> **Provided records**:
━━━━━━

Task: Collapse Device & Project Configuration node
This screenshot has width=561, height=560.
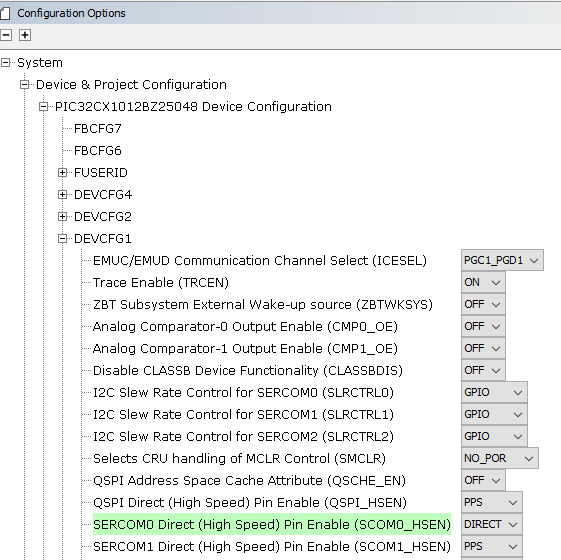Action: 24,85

━━━━━━

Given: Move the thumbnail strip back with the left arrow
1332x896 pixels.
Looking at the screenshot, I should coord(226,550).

━━━━━━

> **To do**:
Quote the data from the line that contains "Task: Collapse Device" through the line that contains "Action: 24,85", including both of those lines. Leave the picture out of your answer.

> **Expected answer**:
Task: Collapse Device & Project Configuration node
This screenshot has width=561, height=560.
Action: 24,85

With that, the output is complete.